Process Rights Management - which limits access of processes and applications to system resources, allowing access and use to only the system resources that they need to get specific jobs done. This new feature also prevents a hacked application from corrupting the entire system.

Solaris Cryptographic Framework - a single framework for easier administration and common utilization of cryptographic routines in Solaris. The framework implements highly optimized crypto algorithms in the Solaris Operating System and is based on de facto PKCS #11 standard for compatibility with existing applications. This includes a unique load balancing capability to transparently access hardware accelerators and software crypto routines.

Minimized Install - a new option for installing the Solaris Operating System with no network services enabled and smaller disk usage. This feature works in conjunction with the free Solaris Security Toolkit for creating a security-hardened Solaris platform running just the services a customer needs.

IP Filter - based on the popular open source IP Filter firewall. This technology is integrated and supported in the Solaris 10 Operating System to provide a way to conduct stateful screening of network traffic in and out of the server, a workgroup of servers or a whole enterprise network. This allows customers to select which services on the network they can access as well as provide protection from potential hackers. Sun and VeriSign Provide Enterprises with Proactive Security Management to Deliver Early Warning, Incident Prevention and Response Services

Sun and VeriSign today announced a strategic alliance to deliver comprehensive, integrated network security solutions through the new Sun Managed Security Services (SMSS) offering.
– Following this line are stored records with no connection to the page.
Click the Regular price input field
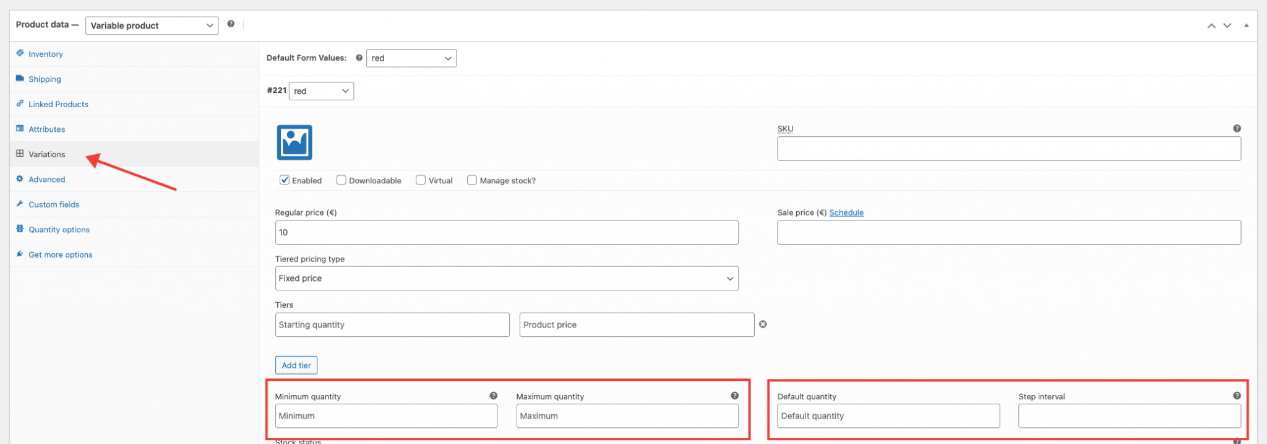Screen dimensions: 1267x444 pos(506,233)
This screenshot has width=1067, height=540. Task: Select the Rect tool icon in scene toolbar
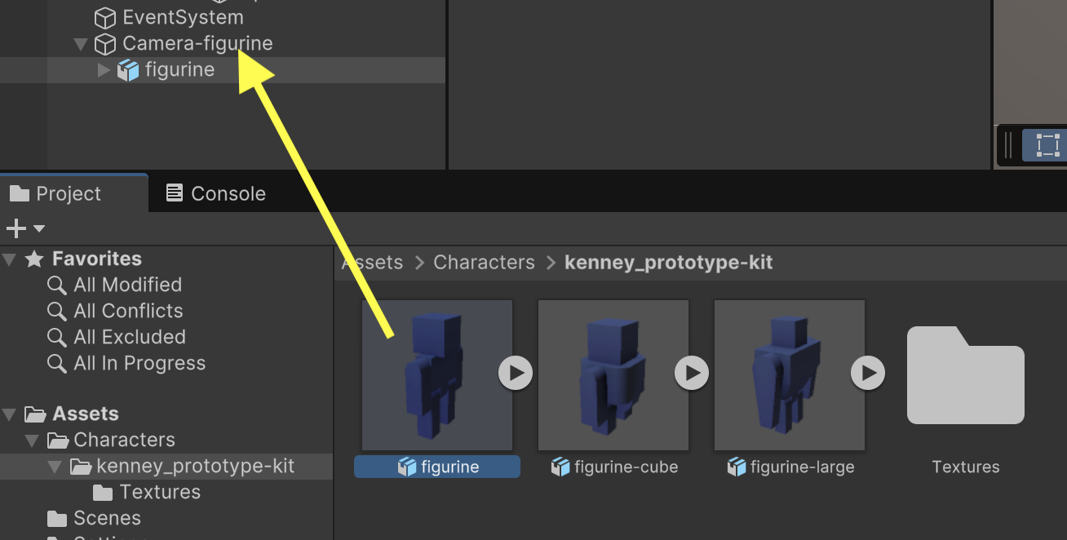pyautogui.click(x=1047, y=145)
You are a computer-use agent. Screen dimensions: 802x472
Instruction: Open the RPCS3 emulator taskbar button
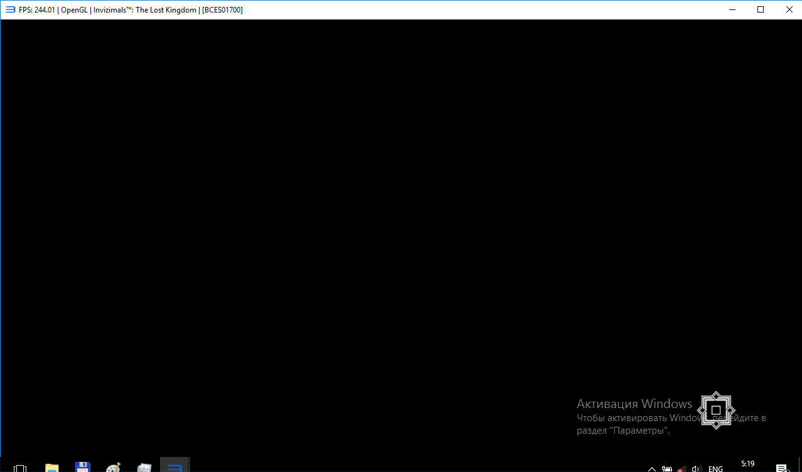tap(175, 467)
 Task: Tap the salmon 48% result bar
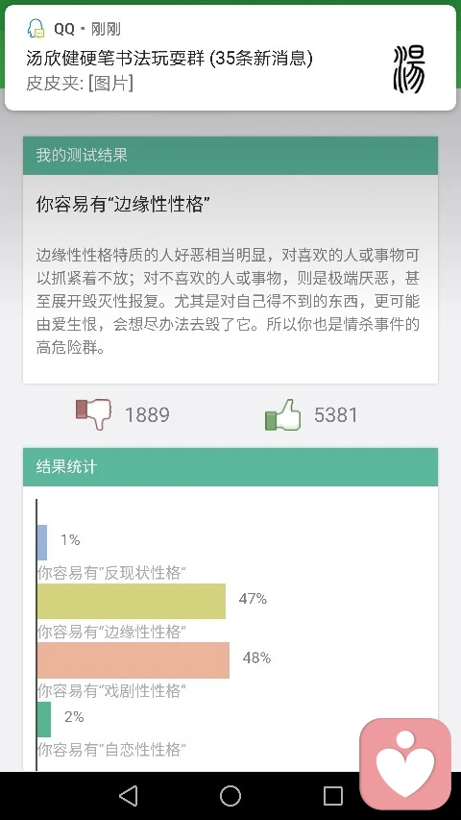point(133,660)
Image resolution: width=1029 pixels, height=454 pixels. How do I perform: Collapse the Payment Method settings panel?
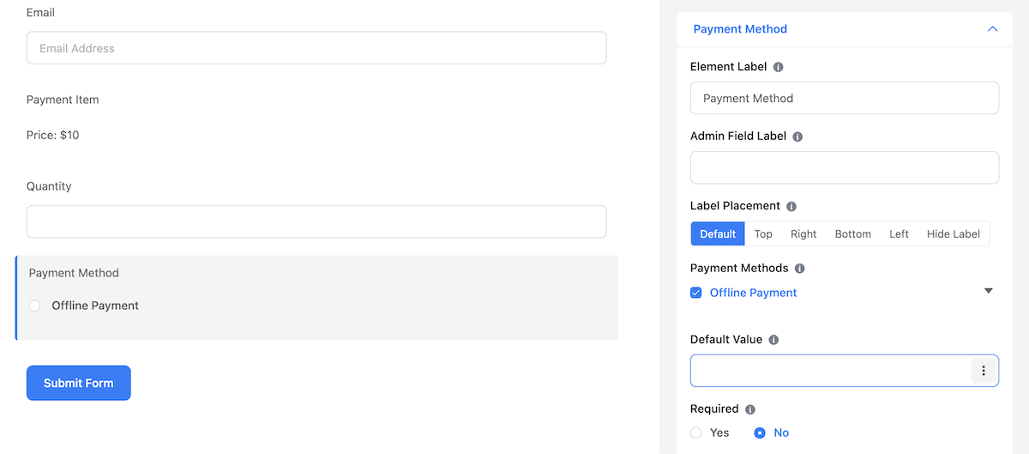click(992, 29)
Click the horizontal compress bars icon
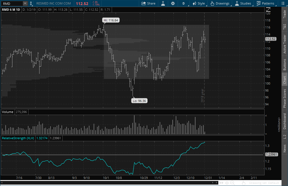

Expanding the Sun Managed Services portfolio, SMSS includes vulnerability assessment and around-the-clock management and security threat monitoring, leveraging VeriSign Intelligence and Control Services for Network Security.

"Through the Sun/VeriSign alliance, we can now bring to more enterprises Managed Security Services that allow them to see threats not just inside their corporate walls, but across the Internet as well," said Stratton Sclavos, chairman and CEO of VeriSign, Inc.

SMSS can be deployed as a standalone security solution or as a component of a comprehensive multisourcing strategy, giving the customer more choice and control over the solution than offerings from other vendors. It is the only integrated MSS offering that is SunTone certified, a mark of excellence in IT operations and management. SMSS will be available globally in February 2004 as a fixed-priced subscription service available in one- to three-year terms.

Sun also announced today a new Sun Reference Solution for Secure Network Access Platform, designed to provide highly secure, stable and efficient network configurations. This new solution is based on best practices from Sun customers such as the U.S. Department of Defense Joint Intelligence Center Pacific (JICPAC), which provided the business and technical requirements necessary to create the solution for role-based network access and secure collaboration.

The new Reference Solution for Secure Network Access Platform can provide immediate reductions in acquisition costs through the consolidation of multiple PC clients into a single Sun Ray client, and through improved end-user operations efficiencies in their secure information day-to-day workflow. On average, customers are able to replace up to six PC clients with a single Sun Ray client and network connection. This can substantially reduce the acquisition cost for new users and the long-term total cost of ownership.

Sun also announced today an important upgrade to its Sun Crypto Accelerator 4000 board that makes it more open and flexible for customers. Announced last year, the Sun Crypto Accelerator 4000 board is a hardware cryptography device that offloads security functions (both SSL and IPsec) from the system processor. As a result, customers do not need to purchase additional compute capacity to handle secure transactions. The Sun Crypto Accelerator 4000 board can execute up to 4300 SSL transactions per second, delivering 10 times faster processing performance compared to encryption executed using only software. The upgrade allows customers to configure the accelerator for either more security bandwidth or for more system resources, depending on their needs.